◆ **Problems and tasks**:
**1)** In the shape optimization passage, what is used to separate the computational and optimization meshes?
**2)** Please carry the shape optimization passage forward, picking up after its final sentence.

The rapid development of the boundary element method (BEM) during the last decades has allowed it to be considered in the shape optimization context, where it is necessary to solve a given state problem many times. We present a BEM-based shape optimization concept, which can also be used for the solution of inverse problems including the presented Bernoulli free-surface problem. To separate the computational and optimization meshes we use the hierarchy of control meshes constructed by means of subdivision surfaces known from the computer graphics. In the thesis we also address the important topic of efficient implementation of BEM on modern hardware architectures and accelerators. The theory is supported by a series of numerical experiments validating the proposed approach.

Introduction

Problems arising in the design and manufacture of components in many industrial areas can often be stated as minimization problems over a class of admissible shapes. Differently from optimal control problems with the state satisfying a certain partial differential equation on a fixed domain, the state variable in shape optimization problems is controlled by the shape of the computational domain. Thus, the set of admissible controls does not directly build the structure of a vector space. The pioneering attempts to mathematically describe such problems are due to Hadamard [54], where the author optimizes the shape of a clamped plate and describes the admissible domains by normal perturbations of a smooth reference boundary. This work gave birth to shape calculus, a research field further pursued in the now classical monographs [34,114,125]. In this thesis we use the tools provided by shape calculus to solve free boundary problems of the Bernoulli type in combination with the boundary element method (BEM) for the numerical analysis of the state and adjoint problems and the subdivision surfaces representing the admissible domains.

There are several possible approaches to solving the Bernoulli type problems. First of all, the existence analysis and regularity of solutions has been studied in, e.g., [2,5,47,49,50]. The trial methods as in [18,59,60,130,131] relax the boundary value problem overdetermined by both Dirichlet and Neumann boundary condition by iteratively solving the problem with one condition only and subsequently moving the free boundary in such a way that the second condition is satisfied exactly. The approach adopted in the following text is based on the reformulation of the problem as a shape optimization problem with one of the boundary conditions enforced by minimizing a least-squares-type tracking functional. This strategy has been followed together with the fictitious domain method for solving the state and adjoint boundary value problems in [45,62,63,64], wavelet-based BEM has been used in [39,41,42,43,57].

◆ **Supplied data**:
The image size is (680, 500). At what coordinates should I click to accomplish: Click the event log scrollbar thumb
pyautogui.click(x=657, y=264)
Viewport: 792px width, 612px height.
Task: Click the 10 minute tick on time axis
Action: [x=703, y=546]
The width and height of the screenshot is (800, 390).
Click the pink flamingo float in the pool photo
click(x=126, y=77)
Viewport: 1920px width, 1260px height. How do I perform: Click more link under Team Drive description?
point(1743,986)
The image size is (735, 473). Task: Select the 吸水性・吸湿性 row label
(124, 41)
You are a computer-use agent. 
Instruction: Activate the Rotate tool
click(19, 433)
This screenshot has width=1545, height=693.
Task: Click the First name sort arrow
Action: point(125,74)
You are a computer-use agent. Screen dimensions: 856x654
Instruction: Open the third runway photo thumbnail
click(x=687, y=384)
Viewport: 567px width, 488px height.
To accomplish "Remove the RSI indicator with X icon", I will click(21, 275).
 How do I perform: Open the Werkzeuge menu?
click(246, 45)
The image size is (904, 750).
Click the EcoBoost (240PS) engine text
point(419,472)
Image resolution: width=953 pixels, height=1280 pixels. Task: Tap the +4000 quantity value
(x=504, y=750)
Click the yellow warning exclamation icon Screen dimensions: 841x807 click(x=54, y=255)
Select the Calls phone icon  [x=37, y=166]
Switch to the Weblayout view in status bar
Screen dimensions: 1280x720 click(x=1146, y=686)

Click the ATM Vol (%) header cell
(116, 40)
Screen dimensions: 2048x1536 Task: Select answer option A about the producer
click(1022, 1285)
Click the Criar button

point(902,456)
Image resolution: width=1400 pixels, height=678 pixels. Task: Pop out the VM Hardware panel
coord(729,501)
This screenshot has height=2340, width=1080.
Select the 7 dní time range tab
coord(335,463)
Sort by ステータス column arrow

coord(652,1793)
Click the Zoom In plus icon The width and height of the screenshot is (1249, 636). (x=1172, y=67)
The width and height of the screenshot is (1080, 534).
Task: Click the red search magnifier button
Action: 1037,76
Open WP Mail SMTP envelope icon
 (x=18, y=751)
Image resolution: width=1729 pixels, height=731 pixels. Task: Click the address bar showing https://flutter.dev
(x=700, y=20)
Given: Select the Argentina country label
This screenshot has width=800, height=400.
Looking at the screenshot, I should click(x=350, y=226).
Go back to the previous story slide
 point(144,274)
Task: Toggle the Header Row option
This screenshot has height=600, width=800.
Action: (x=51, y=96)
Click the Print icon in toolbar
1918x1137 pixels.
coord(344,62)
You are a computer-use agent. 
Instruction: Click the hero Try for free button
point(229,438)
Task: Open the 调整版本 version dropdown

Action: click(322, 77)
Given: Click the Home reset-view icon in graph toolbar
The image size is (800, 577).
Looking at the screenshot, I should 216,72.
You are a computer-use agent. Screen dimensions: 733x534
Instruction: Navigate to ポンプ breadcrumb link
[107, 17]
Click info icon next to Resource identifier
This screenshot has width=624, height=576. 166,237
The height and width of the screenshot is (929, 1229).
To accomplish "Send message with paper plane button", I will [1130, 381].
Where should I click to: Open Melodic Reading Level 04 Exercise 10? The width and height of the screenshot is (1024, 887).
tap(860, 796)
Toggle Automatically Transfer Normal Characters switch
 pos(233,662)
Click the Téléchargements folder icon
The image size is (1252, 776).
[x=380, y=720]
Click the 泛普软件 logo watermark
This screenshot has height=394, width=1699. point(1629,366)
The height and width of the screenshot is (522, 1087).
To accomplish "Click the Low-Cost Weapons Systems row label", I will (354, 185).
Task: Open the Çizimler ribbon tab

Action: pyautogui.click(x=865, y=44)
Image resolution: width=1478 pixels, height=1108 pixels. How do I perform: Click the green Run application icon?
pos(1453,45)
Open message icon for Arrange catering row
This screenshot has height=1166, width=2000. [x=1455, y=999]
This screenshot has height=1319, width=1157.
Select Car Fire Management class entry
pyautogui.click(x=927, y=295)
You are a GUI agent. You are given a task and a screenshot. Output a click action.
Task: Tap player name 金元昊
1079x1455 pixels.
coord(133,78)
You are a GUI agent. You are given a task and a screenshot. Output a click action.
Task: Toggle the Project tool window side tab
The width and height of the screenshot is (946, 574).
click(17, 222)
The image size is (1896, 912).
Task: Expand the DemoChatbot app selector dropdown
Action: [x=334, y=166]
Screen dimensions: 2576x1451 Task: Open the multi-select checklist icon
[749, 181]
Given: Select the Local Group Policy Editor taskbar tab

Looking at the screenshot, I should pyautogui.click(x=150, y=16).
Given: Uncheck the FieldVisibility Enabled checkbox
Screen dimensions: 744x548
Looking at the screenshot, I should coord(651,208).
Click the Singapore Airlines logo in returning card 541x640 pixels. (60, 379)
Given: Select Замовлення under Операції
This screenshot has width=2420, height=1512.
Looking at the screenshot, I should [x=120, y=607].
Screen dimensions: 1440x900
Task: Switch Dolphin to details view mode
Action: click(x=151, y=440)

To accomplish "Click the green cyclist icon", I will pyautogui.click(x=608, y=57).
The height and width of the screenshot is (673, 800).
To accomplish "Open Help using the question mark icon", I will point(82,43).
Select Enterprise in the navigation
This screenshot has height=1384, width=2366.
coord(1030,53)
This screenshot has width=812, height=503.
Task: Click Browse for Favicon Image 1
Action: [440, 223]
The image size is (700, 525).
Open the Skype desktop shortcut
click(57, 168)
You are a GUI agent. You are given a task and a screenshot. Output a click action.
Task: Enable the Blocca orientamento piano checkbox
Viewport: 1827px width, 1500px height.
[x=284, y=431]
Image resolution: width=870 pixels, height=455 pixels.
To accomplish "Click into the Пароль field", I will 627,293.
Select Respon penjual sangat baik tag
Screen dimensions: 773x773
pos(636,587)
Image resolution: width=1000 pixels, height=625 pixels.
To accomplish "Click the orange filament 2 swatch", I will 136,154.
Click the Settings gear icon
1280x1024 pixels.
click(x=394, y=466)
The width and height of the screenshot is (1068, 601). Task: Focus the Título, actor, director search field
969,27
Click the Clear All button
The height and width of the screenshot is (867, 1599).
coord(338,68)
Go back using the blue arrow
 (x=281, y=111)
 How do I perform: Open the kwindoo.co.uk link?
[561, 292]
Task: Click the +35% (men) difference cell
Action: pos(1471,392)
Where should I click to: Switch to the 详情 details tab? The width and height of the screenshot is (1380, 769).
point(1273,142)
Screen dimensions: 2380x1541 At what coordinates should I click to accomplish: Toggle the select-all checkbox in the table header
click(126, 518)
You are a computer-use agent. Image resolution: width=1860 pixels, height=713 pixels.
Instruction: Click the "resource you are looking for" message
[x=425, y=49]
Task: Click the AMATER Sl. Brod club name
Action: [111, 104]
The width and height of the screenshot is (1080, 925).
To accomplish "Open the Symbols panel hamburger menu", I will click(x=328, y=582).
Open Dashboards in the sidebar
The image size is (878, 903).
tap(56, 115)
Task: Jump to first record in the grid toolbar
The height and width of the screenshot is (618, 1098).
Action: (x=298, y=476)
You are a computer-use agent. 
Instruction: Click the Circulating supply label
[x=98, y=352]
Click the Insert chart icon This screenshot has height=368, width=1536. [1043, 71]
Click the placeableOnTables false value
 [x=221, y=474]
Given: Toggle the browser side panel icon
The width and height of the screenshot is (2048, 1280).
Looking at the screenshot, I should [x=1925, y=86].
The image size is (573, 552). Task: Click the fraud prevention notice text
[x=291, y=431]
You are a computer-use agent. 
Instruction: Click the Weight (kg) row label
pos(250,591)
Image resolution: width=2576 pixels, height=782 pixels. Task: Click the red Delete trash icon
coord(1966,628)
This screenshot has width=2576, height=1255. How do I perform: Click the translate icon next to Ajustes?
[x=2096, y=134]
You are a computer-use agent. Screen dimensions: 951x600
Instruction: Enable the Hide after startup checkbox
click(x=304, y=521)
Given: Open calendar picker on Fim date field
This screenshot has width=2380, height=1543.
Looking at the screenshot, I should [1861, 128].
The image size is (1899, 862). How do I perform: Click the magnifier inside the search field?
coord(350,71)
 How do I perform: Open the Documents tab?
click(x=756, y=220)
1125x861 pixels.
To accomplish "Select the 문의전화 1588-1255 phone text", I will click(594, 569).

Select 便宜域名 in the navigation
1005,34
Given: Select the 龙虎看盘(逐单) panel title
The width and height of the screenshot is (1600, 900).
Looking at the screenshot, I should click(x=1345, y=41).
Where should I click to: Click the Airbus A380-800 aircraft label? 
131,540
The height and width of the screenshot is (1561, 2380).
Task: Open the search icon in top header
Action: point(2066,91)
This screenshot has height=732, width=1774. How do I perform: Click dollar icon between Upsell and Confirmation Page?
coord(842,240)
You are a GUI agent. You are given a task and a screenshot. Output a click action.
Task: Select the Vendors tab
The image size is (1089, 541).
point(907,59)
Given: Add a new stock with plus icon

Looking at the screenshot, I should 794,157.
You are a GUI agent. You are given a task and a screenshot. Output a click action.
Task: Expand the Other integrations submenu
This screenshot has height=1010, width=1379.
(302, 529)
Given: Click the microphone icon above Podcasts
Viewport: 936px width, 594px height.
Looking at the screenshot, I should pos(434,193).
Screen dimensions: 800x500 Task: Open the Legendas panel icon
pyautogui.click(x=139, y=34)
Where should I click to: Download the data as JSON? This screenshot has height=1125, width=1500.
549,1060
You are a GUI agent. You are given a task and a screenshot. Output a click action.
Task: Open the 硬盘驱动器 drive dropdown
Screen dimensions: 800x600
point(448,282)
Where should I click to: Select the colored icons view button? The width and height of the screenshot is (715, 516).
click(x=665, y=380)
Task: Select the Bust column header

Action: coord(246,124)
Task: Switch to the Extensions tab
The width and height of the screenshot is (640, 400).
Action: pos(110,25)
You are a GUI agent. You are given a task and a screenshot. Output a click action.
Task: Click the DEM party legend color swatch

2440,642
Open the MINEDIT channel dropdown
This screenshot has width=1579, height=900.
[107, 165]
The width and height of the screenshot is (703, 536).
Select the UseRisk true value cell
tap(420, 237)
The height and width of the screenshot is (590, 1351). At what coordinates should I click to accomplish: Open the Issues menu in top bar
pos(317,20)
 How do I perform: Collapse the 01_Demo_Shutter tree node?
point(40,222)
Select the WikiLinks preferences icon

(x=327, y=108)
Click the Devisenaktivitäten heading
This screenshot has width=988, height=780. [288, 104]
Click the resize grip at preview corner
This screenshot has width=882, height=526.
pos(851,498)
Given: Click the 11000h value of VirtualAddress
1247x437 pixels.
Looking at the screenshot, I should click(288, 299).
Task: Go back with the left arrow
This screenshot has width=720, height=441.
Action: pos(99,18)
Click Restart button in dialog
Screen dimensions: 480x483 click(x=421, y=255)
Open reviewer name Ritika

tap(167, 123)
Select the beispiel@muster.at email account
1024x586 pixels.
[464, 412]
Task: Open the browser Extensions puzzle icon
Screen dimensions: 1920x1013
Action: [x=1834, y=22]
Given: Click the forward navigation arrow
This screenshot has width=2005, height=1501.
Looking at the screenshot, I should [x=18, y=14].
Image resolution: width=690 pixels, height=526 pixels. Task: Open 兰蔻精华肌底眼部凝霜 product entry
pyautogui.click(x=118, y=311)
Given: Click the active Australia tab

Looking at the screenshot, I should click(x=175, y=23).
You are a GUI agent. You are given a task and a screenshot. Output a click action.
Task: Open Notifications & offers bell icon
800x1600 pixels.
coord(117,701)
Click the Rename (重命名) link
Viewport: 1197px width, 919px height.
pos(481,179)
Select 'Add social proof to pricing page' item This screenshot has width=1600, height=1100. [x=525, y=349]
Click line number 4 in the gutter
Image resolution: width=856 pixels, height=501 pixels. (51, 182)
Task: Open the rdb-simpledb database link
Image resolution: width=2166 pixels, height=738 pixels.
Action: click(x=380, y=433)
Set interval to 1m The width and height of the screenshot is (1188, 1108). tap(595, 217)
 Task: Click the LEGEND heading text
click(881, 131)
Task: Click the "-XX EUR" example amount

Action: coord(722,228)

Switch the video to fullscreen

◆ **Answers for this exercise**:
**1)** A hierarchy of control meshes built with subdivision surfaces from computer graphics.

**2)**
To find a minimizer of the studied cost functional one can rely on gradient-free methods. Despite the fact that the aim of such methods is to find the global minimizer, they usually require a high number of cost evaluations which is equal to the number of possibly costly numerical analyses. The gradient-based methods, on the other hand, search for a local minimizer but provide an improved speed of convergence. The gradient information can be provided either by the first-discretize-then-optimize approach, where the state problem is first discretized and the sensitivity analysis is performed on the discrete level, or the first-optimize-then-discretize approach relying on the speed method or the perturbation of identity as described in the classical monographs [34,65,125] and followed for the solution of the Bernoulli problem in this thesis and in [61,77]. For completeness, let us also mention the possibility of automatic differentiation techniques [53], which consider the whole computer program solving the state problem as a series of elementary arithmetic operations and apply the chain rule for automatized differentiation of the program with respect to the design variables.

The boundary element method employed in the thesis provides an efficient tool for solving the underlying boundary value problems if it is possible to reformulate them as boundary integral equations. Although this is especially the case for problems with (piecewise) constant material coefficients, it also allows for the natural solution of exterior problems. The boundary element approach seems natural for solving shape optimization problems since the shape of the volume is fully given by its boundary. In the context of volume finite element techniques, the boundary perturbations have to be transferred to the volume mesh. While this can be easy for a number of academic examples, where the unknown part of the boundary can be represented, e.g., as a graph, for general surfaces this is much more difficult. One possible approach is to solve an auxiliary linear elasticity problem with boundary conditions given by the current perturbation, however, strong deformations of the boundary would still require remeshing of the volume mesh after every couple of iterations. Another option is to embed diffeomorphic shape perturbations in the variational formulation of the state problem as in [67,110] and keep the mesh is constant during the whole optimization process.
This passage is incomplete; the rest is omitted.